## TASK GOAL:
List each line in the rows below that contains the string "pixels", copying every such line in full. Case counts.

## RECORDED DATA:

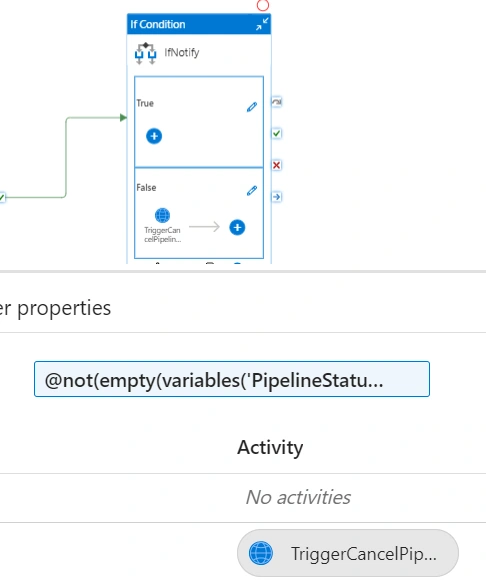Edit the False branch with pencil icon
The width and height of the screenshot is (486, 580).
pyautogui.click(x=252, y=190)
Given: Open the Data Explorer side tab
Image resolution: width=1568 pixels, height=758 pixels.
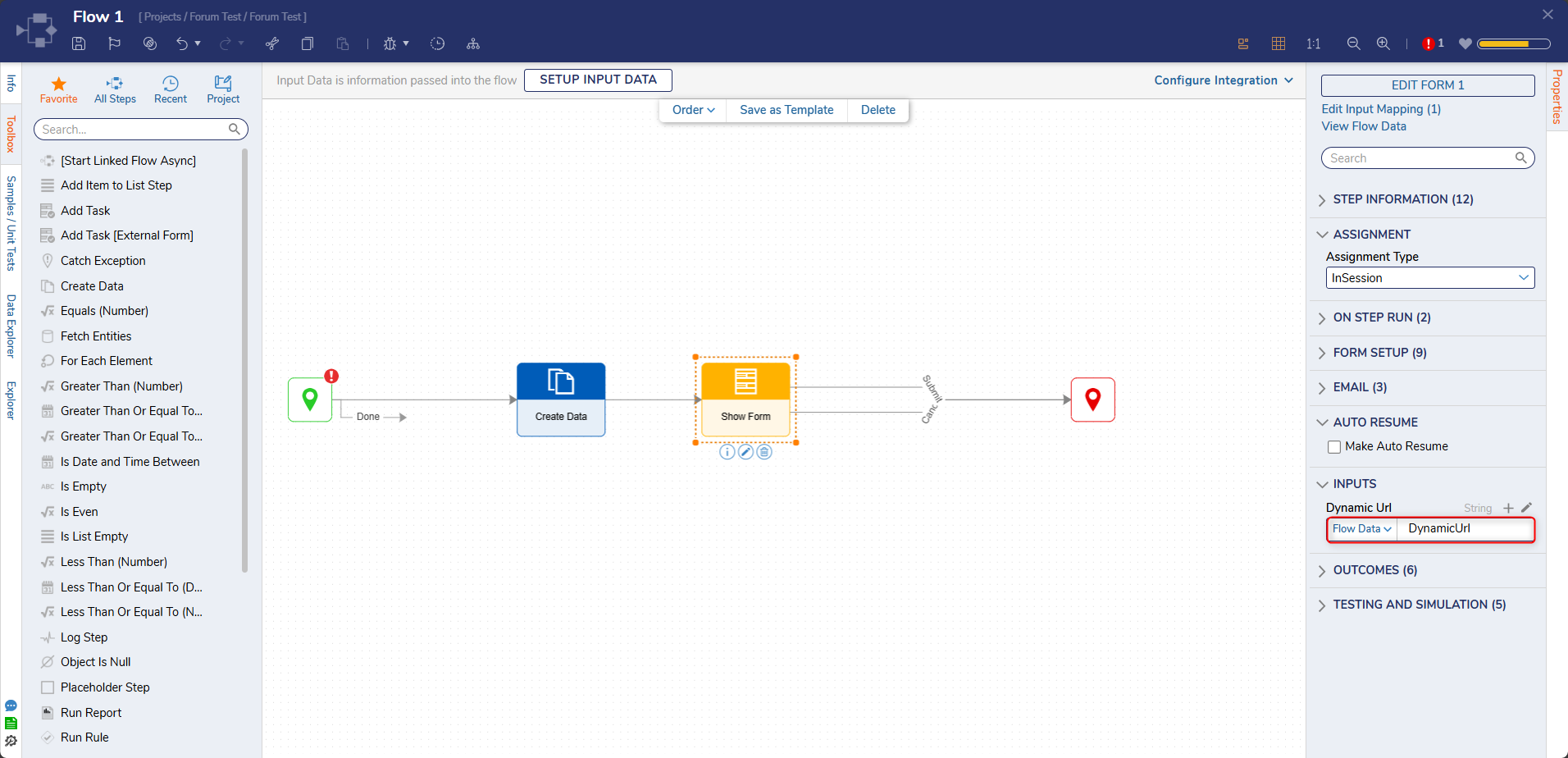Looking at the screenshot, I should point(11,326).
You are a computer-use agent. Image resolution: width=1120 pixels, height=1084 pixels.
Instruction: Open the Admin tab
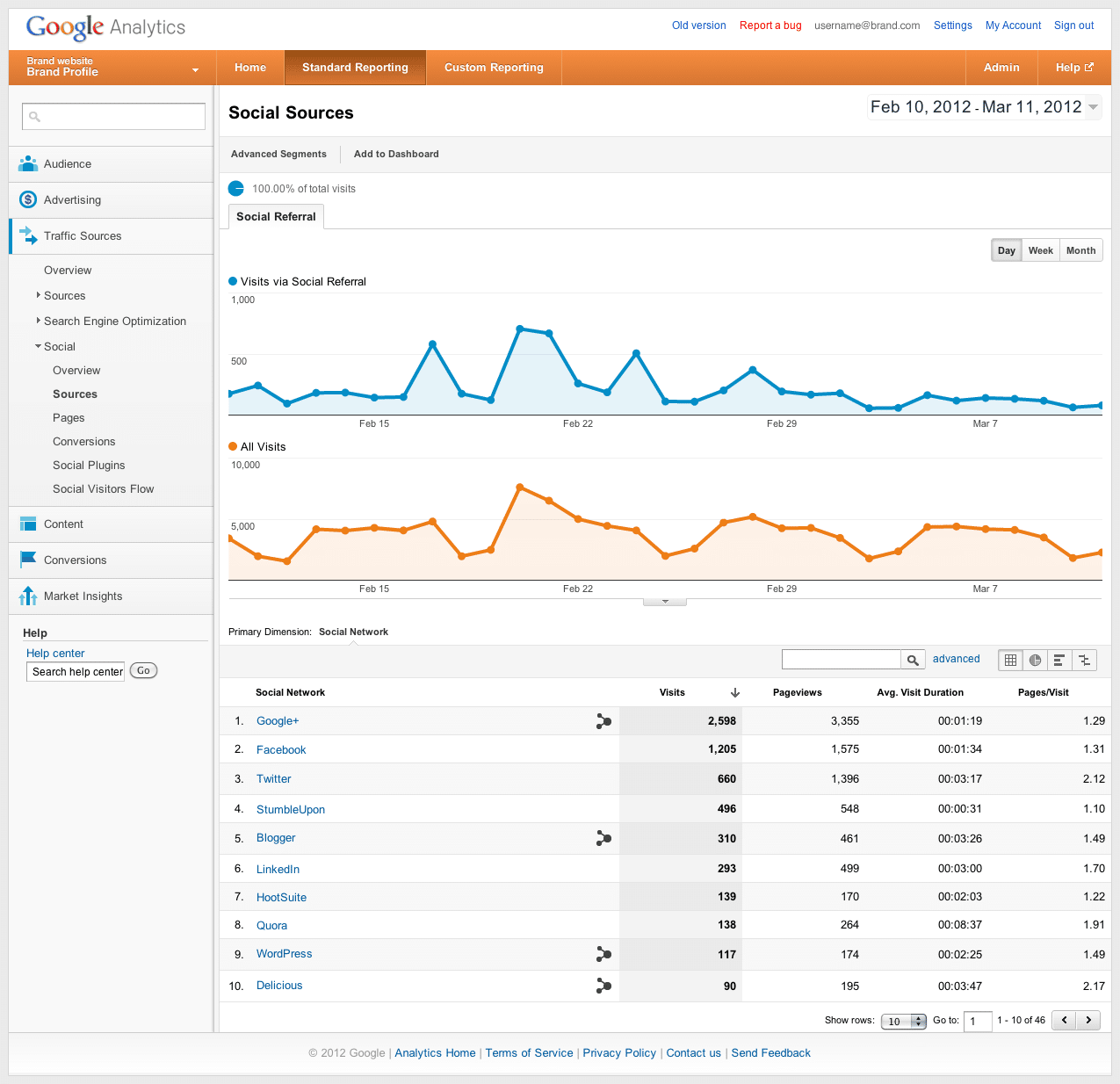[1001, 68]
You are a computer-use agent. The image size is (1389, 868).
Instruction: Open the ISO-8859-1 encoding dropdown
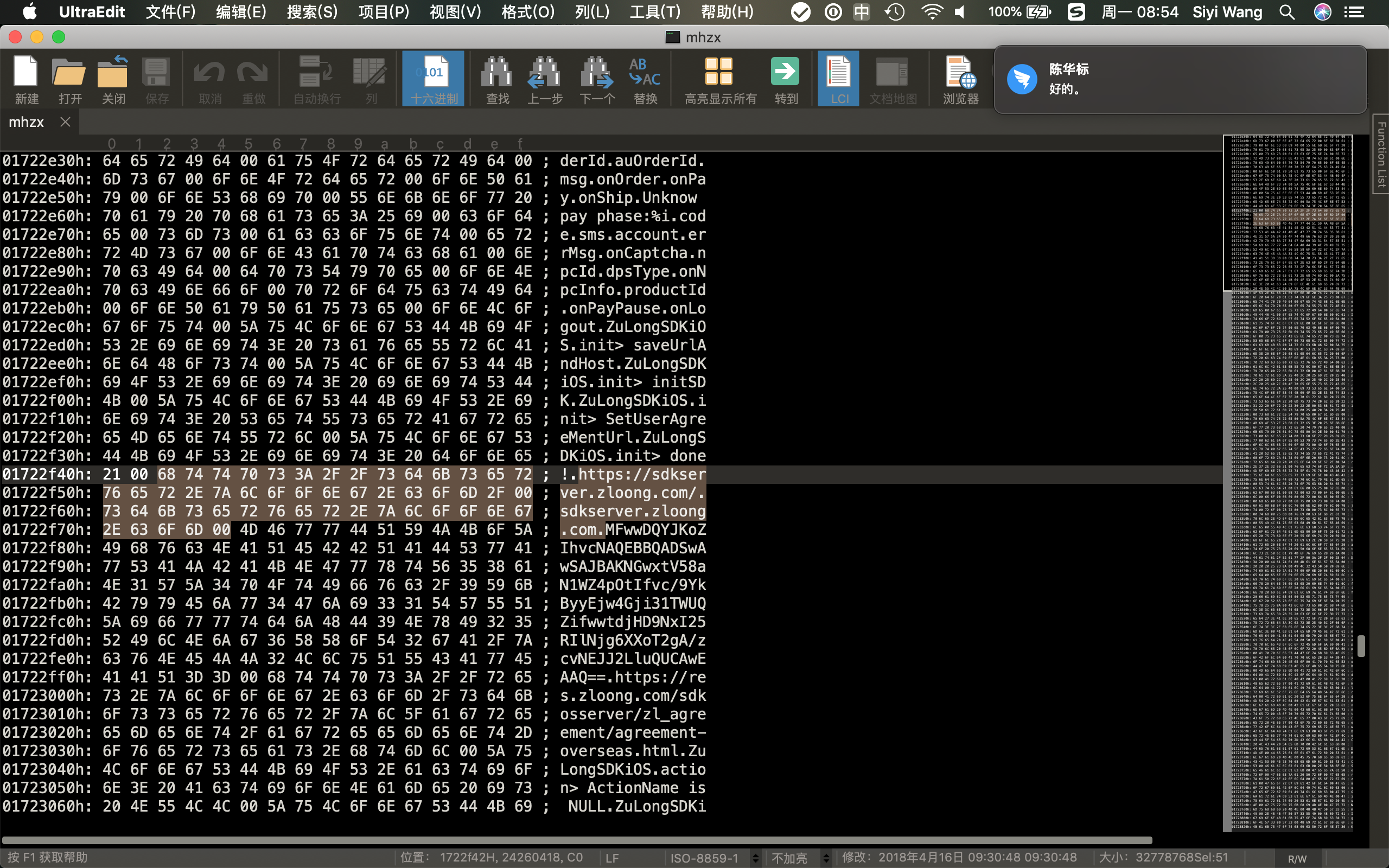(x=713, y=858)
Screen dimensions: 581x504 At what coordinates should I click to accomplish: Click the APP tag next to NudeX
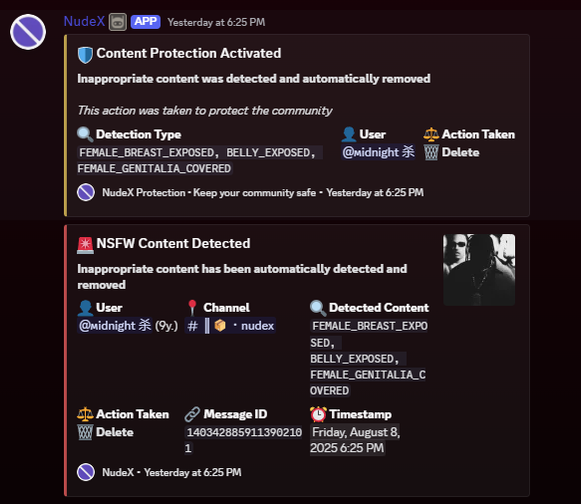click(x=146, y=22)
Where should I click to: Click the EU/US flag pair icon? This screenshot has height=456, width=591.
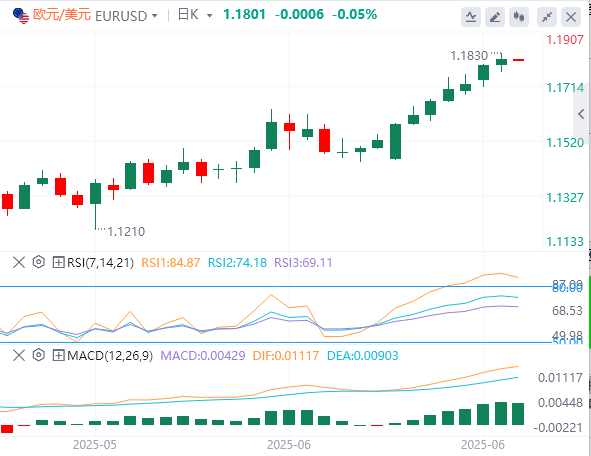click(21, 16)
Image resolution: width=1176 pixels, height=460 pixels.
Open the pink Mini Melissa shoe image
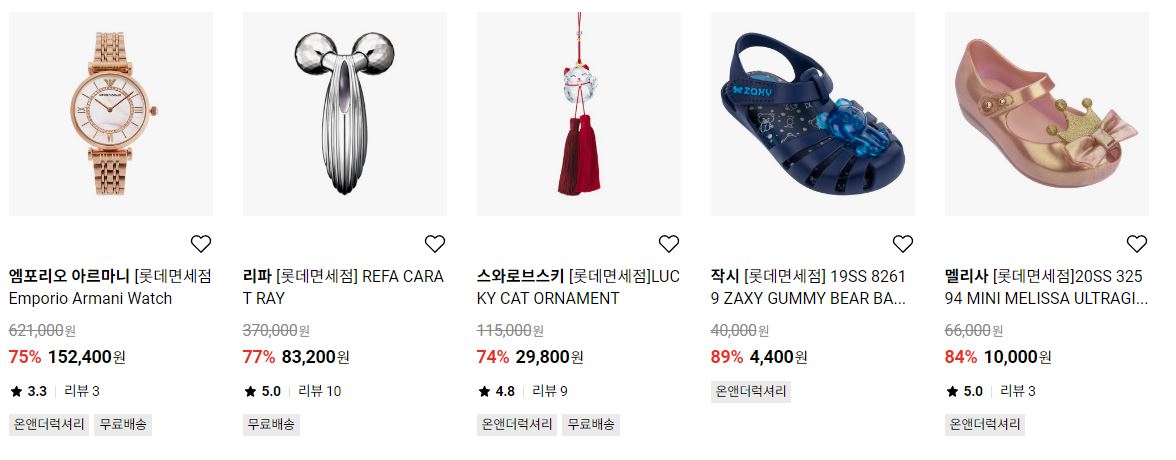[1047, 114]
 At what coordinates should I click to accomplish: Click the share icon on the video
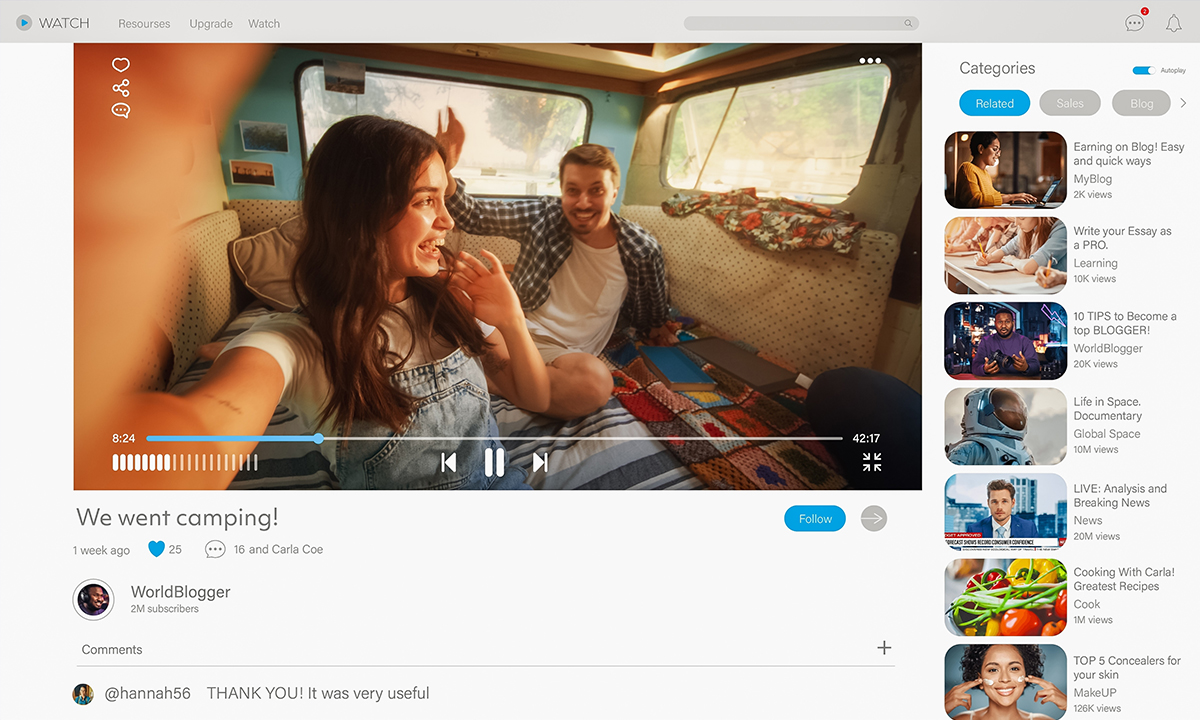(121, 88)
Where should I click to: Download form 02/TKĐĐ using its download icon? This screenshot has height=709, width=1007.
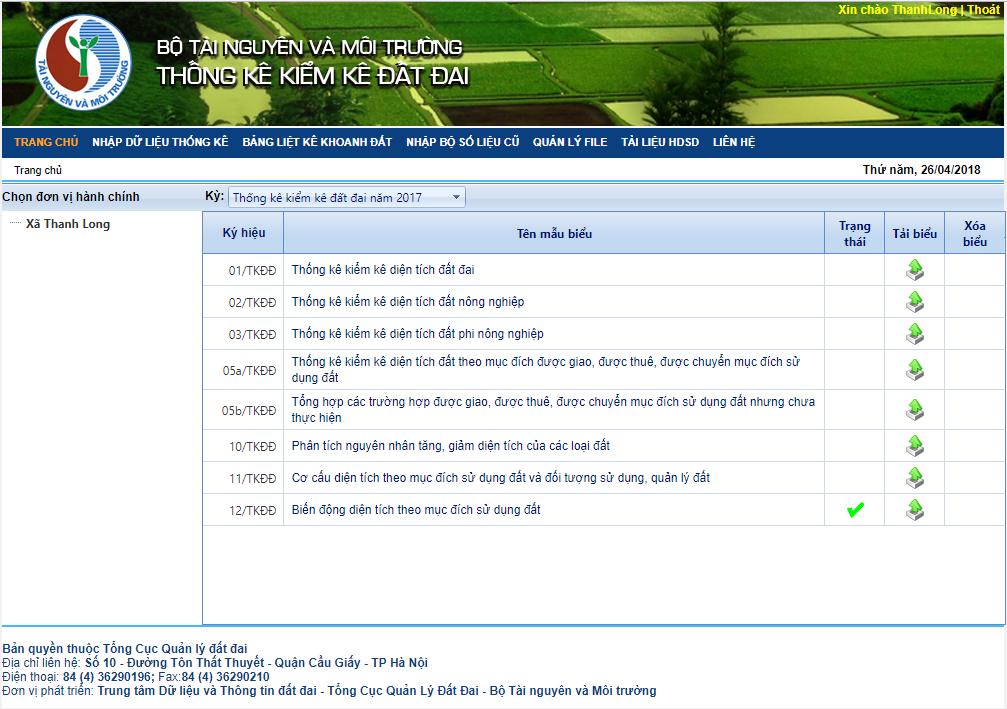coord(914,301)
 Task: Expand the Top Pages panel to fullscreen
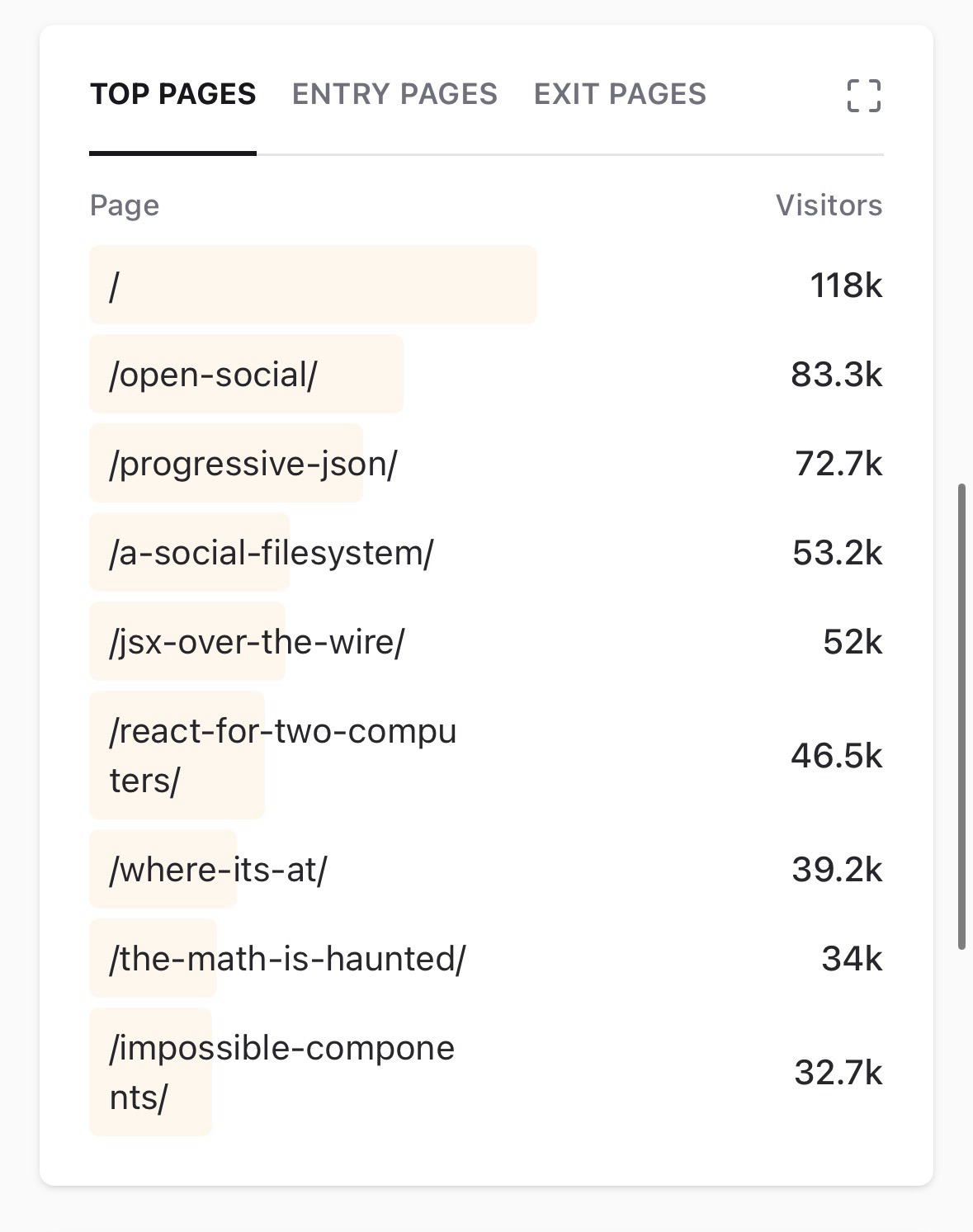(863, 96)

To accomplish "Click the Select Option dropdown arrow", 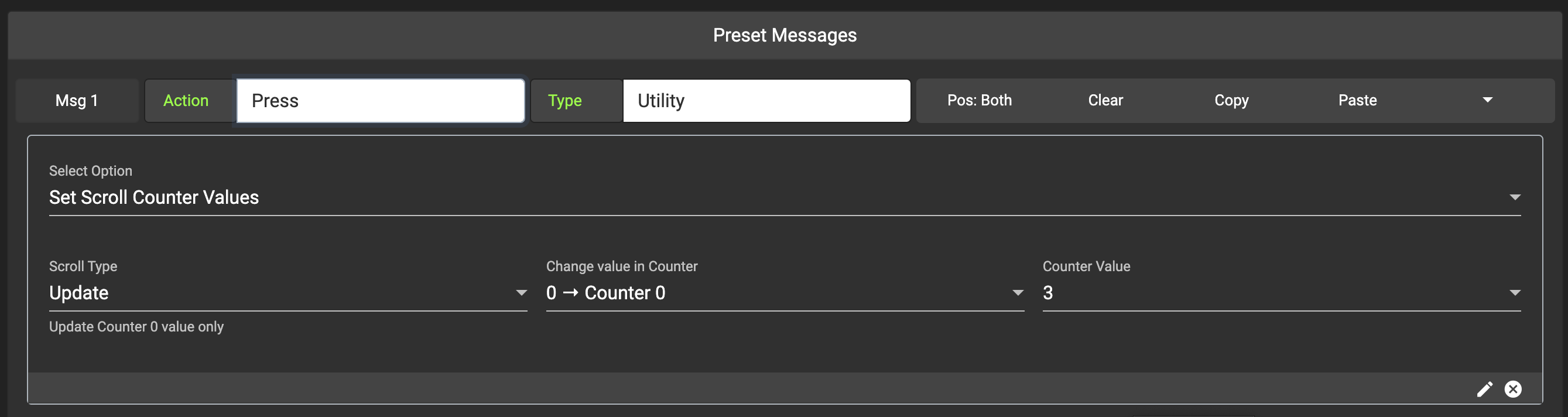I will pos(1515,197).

## RESPONSE:
Image resolution: width=1568 pixels, height=758 pixels.
You are a computer-use agent. Image resolution: width=1120 pixels, height=1084 pixels.
Image resolution: width=1176 pixels, height=460 pixels.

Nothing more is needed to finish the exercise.